### [PROBLEM DESCRIPTION]
Repeat the rows between the line containing "Given: Click the 安装驱动 install driver button" and the line containing "[x=961, y=858]", inclusive.

### [MATERIAL]
------------------------

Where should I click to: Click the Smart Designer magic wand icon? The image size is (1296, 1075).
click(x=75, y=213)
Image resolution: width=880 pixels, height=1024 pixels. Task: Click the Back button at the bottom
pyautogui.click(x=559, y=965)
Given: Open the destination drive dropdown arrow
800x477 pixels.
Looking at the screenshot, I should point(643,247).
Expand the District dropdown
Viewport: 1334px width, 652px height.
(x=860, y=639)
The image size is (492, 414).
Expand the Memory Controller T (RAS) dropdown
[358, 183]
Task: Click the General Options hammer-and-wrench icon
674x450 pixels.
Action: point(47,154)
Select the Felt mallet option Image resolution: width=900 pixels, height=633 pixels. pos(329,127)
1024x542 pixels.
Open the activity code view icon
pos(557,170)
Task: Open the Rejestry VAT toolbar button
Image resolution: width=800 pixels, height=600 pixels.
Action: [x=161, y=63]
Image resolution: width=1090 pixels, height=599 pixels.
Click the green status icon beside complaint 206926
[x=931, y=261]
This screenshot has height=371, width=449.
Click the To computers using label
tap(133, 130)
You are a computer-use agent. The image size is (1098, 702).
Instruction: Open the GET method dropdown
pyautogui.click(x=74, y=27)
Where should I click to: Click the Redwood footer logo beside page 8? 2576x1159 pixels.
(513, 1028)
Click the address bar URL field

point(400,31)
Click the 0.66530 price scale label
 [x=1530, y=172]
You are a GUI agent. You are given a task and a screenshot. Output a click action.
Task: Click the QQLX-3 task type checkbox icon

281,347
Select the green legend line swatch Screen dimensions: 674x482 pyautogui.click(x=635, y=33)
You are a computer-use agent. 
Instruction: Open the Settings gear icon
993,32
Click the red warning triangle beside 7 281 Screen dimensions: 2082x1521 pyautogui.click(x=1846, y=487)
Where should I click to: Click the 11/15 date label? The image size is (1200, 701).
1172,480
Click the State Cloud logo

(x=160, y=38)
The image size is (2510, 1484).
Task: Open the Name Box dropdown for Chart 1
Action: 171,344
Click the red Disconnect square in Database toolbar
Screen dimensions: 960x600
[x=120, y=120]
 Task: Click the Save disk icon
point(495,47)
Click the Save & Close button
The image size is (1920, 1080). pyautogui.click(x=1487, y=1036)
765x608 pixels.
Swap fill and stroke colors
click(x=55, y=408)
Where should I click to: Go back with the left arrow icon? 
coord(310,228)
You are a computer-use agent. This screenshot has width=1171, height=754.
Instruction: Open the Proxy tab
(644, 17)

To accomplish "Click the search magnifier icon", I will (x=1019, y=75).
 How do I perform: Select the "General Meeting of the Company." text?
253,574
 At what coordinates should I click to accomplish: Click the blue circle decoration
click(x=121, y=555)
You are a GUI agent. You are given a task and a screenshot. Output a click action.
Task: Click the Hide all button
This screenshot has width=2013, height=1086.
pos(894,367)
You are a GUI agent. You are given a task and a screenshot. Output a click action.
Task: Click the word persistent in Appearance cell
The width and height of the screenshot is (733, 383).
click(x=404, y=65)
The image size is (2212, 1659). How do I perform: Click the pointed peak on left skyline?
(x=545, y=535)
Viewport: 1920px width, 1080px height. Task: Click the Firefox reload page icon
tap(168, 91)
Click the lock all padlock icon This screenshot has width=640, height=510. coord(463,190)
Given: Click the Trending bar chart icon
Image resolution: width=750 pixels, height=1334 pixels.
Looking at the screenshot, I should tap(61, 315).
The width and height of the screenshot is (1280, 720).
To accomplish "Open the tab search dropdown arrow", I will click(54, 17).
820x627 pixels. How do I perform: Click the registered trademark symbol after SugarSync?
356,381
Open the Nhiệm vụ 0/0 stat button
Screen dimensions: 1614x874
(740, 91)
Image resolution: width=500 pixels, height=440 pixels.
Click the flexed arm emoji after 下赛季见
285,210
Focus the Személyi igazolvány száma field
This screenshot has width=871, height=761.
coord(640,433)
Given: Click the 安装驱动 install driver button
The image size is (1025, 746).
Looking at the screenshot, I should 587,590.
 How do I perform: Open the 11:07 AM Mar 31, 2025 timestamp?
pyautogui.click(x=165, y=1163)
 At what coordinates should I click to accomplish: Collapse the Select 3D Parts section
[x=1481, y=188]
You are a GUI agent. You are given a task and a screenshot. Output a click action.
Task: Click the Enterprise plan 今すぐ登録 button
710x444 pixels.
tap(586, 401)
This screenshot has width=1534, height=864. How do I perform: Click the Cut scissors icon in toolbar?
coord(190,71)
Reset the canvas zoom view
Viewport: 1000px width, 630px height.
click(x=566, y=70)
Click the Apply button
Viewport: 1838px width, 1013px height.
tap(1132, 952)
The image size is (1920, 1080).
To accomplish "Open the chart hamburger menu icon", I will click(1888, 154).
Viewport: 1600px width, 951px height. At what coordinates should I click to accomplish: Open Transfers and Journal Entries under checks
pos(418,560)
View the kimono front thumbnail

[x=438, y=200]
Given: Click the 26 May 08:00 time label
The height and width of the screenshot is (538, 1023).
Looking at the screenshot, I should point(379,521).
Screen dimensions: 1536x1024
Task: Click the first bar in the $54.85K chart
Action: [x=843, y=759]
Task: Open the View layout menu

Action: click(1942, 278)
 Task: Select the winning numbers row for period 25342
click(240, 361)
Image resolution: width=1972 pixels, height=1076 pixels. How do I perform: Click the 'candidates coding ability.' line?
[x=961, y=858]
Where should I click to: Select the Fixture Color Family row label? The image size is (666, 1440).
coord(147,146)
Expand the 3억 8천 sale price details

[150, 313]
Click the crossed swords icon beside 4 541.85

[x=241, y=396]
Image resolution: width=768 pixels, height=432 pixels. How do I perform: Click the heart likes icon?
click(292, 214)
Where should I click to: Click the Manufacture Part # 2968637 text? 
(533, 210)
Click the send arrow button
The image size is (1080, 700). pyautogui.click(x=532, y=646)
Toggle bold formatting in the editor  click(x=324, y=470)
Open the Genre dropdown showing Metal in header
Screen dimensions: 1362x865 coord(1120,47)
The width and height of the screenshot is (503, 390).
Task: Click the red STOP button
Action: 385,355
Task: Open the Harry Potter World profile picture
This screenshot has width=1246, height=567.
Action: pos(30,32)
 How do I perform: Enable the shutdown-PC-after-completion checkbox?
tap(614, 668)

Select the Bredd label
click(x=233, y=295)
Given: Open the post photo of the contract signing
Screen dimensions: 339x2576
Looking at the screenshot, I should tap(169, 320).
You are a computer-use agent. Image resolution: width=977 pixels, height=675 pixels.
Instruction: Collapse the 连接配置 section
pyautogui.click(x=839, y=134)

------------------------

### [FINISHED TASK]
Given: Click the 安装驱动 install driver button
The image size is (1025, 746).
Looking at the screenshot, I should 587,590.
 How do I perform: Open the 11:07 AM Mar 31, 2025 timestamp?
pyautogui.click(x=165, y=1163)
 At what coordinates should I click to accomplish: Collapse the Select 3D Parts section
[x=1481, y=188]
You are a GUI agent. You are given a task and a screenshot. Output a click action.
Task: Click the Enterprise plan 今すぐ登録 button
710x444 pixels.
tap(586, 401)
This screenshot has width=1534, height=864. How do I perform: Click the Cut scissors icon in toolbar?
coord(190,71)
Reset the canvas zoom view
Viewport: 1000px width, 630px height.
click(x=566, y=70)
Click the Apply button
Viewport: 1838px width, 1013px height.
tap(1132, 952)
The image size is (1920, 1080).
To accomplish "Open the chart hamburger menu icon", I will click(1888, 154).
Viewport: 1600px width, 951px height. At what coordinates should I click to accomplish: Open Transfers and Journal Entries under checks
pos(418,560)
View the kimono front thumbnail

[x=438, y=200]
Given: Click the 26 May 08:00 time label
The height and width of the screenshot is (538, 1023).
Looking at the screenshot, I should point(379,521).
Screen dimensions: 1536x1024
Task: Click the first bar in the $54.85K chart
Action: [x=843, y=759]
Task: Open the View layout menu

Action: click(1942, 278)
 Task: Select the winning numbers row for period 25342
click(240, 361)
Image resolution: width=1972 pixels, height=1076 pixels. How do I perform: Click the 'candidates coding ability.' line?
[x=961, y=858]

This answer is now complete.